Not everyone believes that the whole world is laughing at us two weeks into the administration of Steve Bannon and Donald Trump. But if you need any proof that at least our British friends find us hilarious, this ad should do it.
Dove, the company that makes that delightful soap, has decided to make use of one of the many nonsensical phrases that have come out of Washington in the past two weeks.
Trump surrogate Kellyanne Conway was on TV trying to explain away Trump’s insistence that his inaugural crowds were bigger than Obama’s. She said that he was just using, you know, “alternative facts.”
Of course, Twitter went nuts. #AlternativeFacts has been a hoot out there on the social media site.
Now the Dove company is using the hashtag to sell antiperspirant.
— Affy Bhatti (@affyb79) February 4, 2017
The ad for Dove’s new antiperspirant is chock full of alternative facts. Did you know, for example, that new Dove antiperspirant will boost your IQ by 40 points? Or that new Dove antiperspirant is a really good listener?
This one is probably my favorite, though, although it comes from Twitter and not the ad.

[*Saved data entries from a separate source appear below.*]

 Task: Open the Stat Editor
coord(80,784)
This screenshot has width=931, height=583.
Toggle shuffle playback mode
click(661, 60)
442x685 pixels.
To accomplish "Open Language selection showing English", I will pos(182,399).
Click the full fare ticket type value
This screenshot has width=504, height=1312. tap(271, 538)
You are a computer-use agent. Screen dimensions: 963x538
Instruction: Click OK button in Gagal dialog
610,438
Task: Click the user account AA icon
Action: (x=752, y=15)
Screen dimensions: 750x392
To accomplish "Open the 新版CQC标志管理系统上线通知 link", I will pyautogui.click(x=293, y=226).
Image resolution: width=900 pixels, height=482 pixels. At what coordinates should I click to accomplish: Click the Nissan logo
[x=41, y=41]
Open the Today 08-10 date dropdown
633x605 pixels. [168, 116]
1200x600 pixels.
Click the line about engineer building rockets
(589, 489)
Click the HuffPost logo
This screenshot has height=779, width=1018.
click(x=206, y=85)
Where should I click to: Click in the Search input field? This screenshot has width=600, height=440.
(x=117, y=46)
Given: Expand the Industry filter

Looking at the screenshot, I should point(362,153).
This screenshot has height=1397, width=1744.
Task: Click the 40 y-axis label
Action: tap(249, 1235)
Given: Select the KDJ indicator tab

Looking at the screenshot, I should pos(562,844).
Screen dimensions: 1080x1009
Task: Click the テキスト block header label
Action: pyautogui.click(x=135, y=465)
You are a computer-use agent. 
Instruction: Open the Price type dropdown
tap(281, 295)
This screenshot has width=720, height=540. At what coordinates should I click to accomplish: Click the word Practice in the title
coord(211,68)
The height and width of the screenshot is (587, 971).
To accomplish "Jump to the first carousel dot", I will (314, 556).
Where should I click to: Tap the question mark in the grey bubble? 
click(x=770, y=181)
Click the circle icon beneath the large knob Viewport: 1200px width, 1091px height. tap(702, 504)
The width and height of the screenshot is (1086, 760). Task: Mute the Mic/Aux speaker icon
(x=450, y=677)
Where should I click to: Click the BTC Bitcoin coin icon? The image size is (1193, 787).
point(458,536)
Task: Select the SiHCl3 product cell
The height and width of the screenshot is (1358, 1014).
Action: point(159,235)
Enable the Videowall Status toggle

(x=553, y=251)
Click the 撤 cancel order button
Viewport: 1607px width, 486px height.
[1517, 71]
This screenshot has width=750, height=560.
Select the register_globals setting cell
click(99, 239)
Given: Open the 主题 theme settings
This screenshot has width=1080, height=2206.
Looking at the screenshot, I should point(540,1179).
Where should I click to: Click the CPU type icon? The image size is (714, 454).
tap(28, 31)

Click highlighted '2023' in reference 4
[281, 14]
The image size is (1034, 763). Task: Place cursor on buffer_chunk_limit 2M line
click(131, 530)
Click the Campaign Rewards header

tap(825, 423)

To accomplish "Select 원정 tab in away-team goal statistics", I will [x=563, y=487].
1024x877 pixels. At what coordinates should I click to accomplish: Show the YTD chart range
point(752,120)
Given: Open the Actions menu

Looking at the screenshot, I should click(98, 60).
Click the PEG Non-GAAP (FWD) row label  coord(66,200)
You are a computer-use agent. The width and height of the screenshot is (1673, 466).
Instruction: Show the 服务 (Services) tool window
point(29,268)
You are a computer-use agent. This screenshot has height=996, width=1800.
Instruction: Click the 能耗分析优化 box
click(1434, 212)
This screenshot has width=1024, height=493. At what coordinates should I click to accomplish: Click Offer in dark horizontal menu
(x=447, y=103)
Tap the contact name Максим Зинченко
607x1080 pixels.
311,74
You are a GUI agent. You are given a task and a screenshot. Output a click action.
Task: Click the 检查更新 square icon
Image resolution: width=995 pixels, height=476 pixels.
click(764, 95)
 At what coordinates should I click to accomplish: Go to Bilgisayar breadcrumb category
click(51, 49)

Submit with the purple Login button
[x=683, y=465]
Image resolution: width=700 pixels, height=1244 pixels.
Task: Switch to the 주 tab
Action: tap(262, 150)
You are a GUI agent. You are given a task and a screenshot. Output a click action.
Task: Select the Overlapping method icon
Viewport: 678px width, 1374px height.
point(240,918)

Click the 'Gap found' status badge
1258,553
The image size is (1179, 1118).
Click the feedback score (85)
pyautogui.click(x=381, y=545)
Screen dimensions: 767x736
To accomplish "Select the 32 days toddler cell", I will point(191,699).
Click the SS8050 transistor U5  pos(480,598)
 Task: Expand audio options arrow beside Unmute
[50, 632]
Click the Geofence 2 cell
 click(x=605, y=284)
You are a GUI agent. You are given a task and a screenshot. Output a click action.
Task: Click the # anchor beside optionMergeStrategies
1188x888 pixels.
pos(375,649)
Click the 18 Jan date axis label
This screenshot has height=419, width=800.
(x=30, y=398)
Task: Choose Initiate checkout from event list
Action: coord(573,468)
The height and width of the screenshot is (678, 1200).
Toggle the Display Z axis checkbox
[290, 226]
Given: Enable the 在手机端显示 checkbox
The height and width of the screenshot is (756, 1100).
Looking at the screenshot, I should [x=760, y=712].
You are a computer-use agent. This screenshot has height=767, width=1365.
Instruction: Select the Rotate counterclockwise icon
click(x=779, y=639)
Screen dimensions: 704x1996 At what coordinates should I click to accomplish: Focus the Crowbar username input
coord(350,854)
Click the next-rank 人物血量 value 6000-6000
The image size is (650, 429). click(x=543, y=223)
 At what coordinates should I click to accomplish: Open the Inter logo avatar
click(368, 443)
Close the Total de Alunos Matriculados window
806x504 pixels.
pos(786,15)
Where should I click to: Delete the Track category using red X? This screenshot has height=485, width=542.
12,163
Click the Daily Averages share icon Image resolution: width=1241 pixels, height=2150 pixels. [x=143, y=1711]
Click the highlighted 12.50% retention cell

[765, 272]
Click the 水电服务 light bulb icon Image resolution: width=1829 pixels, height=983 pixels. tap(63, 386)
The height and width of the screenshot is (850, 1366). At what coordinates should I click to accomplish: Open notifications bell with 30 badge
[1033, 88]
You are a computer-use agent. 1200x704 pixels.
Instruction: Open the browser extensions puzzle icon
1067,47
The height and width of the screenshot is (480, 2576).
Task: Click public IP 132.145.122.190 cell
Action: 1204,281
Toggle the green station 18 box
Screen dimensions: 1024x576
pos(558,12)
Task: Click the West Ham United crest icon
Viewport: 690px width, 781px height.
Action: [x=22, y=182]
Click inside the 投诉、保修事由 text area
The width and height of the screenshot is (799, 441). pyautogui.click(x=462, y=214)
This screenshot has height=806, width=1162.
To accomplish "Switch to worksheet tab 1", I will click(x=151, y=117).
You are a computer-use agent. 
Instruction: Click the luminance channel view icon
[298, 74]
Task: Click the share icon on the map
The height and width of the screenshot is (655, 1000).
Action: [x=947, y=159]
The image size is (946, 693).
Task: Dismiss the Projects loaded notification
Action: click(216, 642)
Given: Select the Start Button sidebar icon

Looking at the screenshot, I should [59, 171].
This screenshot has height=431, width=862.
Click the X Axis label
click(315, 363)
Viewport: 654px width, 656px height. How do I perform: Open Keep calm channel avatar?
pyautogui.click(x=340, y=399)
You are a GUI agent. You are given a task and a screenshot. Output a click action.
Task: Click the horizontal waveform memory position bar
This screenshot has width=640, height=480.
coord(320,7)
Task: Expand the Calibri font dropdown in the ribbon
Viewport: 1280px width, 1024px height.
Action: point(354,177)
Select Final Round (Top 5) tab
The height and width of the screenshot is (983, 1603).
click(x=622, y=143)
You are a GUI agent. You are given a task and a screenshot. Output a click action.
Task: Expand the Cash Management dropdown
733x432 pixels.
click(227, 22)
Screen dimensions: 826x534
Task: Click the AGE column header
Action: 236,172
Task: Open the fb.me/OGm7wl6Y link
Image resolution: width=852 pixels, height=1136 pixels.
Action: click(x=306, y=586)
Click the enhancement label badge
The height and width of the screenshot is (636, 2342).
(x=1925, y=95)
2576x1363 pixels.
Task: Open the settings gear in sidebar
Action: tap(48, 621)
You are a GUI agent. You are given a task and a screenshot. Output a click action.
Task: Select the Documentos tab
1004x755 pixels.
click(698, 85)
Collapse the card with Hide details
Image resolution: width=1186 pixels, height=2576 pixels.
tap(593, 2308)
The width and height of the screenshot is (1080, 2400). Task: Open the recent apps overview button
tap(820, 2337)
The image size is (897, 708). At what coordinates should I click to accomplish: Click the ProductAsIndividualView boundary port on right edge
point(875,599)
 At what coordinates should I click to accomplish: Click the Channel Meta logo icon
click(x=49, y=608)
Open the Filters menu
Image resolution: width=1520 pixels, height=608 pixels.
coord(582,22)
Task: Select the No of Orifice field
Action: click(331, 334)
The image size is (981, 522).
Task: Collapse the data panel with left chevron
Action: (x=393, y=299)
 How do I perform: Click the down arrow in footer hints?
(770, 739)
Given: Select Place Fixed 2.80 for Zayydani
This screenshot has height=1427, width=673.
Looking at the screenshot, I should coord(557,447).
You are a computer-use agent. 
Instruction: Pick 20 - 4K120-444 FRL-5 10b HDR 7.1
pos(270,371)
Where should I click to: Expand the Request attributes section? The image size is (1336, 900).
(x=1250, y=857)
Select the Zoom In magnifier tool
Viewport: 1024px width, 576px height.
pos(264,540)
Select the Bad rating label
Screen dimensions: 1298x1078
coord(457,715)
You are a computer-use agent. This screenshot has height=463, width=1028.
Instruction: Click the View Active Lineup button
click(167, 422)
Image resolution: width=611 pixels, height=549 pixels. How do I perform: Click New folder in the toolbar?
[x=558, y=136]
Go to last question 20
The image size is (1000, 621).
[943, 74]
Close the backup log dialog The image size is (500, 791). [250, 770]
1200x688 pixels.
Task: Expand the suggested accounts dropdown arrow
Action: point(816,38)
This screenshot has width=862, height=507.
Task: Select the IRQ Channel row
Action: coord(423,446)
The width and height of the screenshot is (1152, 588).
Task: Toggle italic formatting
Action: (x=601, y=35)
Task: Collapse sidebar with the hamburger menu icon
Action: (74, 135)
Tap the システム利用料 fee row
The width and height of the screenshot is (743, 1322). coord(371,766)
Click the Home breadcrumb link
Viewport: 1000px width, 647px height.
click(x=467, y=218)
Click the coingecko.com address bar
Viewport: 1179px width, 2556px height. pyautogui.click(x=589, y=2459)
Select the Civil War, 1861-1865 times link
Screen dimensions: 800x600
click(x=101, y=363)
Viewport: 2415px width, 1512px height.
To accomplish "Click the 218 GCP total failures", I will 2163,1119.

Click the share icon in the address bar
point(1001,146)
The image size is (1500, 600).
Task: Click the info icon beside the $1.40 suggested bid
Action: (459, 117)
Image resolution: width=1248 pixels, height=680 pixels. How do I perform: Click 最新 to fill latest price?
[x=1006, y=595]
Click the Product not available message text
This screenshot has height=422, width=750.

New Dove antiperspirant prevented the Bowling Green Massacre #alternativefacts
— Making Progress (@Newsforachange) February 3, 2017
I know that President Trump and his followers are all about increasing business and making profits and all that. So I’m sure they’ll approve of Dove’s intelligent use of their very own catchphrase.
Personally, I know which antiperspirant I’ll be buying from now on. I’ll think of Ms. Conway every time I apply it.